Sistema carcerário brasileiro: problemas e soluções
Enviada em 09/10/2017
Em 1830, com o Código Criminal do Império, a pena de prisão é introduzida no Brasil e as punições cruéis banidas. No entanto, muitos problemas relatados na época perpetuam até os dias de hoje. Nesse contexto, há dois fatores que não podem ser negligenciados como o descontrole do Estado e a morosidade da Justiça.
Em primeira análise, cabe pontuar que a frágil atuação do Estado a respeito da segurança promove a formação de facções dentro das prisões. Uma prova disso são as mortes que aconteceram no começo do ano de 2017 no presídio em Manaus. Além disso, como não há separação dos presos por grau de periculosidade, esses grupos aliciam e recrutam mais integrantes. Aumentando, dessa forma, o número de criminosos reclusos que poderiam ter penas alternativas.
Ademais, convém frisar que a lentidão da Justiça é uma das principais causas do superlotamento das penitenciárias. Comprova-se isso por meio dos dados divulgados pela INFOPEN (Levantamento Nacional de Informações Penitenciárias), segundo os quais mais de duzentos mil estão sem julgamento ou condenação à prisão. Com a falta de vagas nas prisões outro problema surge, a deterioração do ambiente dos presídios.
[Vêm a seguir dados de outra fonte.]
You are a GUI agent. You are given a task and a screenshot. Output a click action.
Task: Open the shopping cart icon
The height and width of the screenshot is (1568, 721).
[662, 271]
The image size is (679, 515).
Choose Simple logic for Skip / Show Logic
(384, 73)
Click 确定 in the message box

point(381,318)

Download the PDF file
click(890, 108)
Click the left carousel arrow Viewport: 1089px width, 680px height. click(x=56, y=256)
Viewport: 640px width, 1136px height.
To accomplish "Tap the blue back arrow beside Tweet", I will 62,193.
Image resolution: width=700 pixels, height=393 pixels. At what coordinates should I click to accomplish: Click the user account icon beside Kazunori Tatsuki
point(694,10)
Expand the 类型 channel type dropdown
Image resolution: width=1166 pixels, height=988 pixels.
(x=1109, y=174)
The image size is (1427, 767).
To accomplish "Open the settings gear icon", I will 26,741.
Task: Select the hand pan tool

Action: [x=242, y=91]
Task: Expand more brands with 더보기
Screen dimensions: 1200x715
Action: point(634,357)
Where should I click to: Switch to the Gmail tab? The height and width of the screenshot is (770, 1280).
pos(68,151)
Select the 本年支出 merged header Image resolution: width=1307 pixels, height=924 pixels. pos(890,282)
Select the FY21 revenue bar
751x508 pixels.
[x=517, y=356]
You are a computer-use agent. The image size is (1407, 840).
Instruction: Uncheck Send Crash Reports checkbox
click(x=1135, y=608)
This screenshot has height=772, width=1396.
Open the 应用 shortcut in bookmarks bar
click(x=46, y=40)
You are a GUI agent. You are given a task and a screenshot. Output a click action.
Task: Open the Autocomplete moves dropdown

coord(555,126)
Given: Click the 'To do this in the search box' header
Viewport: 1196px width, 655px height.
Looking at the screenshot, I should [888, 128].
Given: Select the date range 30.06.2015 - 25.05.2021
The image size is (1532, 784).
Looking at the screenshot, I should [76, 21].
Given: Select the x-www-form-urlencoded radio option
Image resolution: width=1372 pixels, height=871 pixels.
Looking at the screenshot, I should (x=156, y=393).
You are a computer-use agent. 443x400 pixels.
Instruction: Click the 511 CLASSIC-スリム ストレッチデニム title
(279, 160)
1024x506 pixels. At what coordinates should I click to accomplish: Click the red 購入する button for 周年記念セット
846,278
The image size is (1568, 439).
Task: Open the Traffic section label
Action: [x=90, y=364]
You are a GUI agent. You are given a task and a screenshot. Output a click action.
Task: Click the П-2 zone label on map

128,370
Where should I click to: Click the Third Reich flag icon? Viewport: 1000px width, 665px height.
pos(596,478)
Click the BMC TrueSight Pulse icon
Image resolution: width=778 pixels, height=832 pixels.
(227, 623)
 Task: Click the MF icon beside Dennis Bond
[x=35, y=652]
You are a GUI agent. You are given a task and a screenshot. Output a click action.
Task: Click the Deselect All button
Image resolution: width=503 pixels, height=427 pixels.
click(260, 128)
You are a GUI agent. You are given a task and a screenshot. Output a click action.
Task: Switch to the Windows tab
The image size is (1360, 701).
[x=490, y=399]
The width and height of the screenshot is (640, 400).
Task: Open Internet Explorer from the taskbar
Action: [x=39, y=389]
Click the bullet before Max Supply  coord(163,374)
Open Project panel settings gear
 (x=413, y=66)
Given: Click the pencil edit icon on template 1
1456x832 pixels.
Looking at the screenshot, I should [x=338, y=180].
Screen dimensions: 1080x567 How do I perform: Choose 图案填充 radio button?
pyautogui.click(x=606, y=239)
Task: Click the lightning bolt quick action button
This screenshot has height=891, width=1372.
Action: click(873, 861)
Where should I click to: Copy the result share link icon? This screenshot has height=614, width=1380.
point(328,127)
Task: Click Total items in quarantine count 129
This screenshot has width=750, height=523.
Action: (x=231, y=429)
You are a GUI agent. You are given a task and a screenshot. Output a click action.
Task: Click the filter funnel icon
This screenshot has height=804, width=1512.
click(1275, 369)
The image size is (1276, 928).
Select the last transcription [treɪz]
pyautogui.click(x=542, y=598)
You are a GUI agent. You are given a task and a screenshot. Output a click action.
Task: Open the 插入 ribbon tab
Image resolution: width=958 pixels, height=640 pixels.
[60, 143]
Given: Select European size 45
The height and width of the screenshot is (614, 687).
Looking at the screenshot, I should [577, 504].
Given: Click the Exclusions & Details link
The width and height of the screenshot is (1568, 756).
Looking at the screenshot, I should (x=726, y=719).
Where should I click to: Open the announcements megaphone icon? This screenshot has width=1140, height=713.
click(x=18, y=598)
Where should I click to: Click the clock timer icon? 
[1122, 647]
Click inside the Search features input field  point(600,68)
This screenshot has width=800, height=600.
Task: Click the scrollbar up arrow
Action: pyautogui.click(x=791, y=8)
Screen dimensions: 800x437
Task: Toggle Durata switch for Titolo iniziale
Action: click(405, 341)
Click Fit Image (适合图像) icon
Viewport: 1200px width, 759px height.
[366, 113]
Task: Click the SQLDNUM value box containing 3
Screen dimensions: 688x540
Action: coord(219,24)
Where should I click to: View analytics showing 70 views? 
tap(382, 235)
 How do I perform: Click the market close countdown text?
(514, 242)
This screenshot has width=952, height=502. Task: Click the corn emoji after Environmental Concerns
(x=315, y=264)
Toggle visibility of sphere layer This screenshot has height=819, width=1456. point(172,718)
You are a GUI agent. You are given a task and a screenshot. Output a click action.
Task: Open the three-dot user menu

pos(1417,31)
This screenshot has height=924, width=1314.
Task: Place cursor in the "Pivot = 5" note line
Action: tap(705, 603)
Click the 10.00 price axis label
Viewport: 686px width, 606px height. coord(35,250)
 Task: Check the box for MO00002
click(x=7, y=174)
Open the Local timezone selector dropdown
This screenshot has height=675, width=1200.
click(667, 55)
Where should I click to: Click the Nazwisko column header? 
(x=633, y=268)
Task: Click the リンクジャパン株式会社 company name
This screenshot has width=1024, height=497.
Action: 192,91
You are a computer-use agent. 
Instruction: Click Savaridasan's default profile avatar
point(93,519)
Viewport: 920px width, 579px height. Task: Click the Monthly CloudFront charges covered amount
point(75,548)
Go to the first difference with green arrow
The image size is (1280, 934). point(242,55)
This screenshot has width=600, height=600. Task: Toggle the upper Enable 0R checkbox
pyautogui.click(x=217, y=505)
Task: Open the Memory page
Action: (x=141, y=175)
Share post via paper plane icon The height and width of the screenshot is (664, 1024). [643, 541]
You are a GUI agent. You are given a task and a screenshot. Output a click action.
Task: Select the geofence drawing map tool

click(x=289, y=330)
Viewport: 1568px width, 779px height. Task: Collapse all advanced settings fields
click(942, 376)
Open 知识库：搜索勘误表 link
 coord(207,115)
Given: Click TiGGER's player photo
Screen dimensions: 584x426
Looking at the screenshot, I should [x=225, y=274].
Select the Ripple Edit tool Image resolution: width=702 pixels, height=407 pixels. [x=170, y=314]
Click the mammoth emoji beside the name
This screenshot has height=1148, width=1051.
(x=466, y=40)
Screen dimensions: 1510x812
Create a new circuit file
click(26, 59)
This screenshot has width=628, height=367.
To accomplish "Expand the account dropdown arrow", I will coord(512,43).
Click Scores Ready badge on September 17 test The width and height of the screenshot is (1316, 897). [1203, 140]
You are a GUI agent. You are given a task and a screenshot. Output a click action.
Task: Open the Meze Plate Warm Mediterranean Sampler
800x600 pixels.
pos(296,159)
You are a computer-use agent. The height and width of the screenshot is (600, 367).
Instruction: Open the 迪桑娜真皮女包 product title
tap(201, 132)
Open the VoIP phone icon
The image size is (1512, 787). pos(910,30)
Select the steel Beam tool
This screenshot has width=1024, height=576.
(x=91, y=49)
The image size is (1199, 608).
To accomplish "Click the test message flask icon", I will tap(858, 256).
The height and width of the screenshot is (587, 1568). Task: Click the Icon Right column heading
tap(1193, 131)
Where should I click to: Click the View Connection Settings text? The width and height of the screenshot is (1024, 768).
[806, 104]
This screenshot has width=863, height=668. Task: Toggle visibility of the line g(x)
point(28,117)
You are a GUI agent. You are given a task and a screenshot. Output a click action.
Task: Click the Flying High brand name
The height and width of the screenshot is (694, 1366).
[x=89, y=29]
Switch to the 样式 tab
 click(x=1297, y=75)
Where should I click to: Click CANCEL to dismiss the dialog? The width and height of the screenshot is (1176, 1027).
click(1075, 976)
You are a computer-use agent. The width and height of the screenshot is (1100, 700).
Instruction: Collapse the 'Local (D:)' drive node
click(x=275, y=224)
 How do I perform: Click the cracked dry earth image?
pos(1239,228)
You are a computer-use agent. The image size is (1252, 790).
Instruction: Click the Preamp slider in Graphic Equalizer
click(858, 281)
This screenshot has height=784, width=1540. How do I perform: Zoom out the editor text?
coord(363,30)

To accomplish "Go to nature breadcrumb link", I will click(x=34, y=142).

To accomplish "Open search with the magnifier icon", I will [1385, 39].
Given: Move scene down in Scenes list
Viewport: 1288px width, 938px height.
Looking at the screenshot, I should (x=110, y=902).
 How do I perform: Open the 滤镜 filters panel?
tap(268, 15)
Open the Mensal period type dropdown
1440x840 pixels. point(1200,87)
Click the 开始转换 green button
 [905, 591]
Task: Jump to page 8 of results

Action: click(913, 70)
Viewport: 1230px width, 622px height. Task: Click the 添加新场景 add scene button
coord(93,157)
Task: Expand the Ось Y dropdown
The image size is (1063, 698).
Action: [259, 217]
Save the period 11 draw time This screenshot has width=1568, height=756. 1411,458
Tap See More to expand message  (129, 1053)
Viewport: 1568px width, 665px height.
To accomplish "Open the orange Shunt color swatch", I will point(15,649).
Portanto medidas são necessárias para atenuar a problemática. É imprescindível que o Governo Federal amplie a segurança através da formação e contratação de mais policias, impedindo o aumento da criminalidade. Além disso, treinamentos para os agentes penitenciários para poderem agir contra a formação das facções, dificultando o controle destas. O Conselho Nacional de Justiça pode formar mutirões para diminuir o número de presos provisórios, realizando audiências de custódia e aplicando mais penas alternativas, como o uso de tornozeleiras eletrônicas. Dessa maneira poder amenizar o problema da superlotação que persiste por séculos.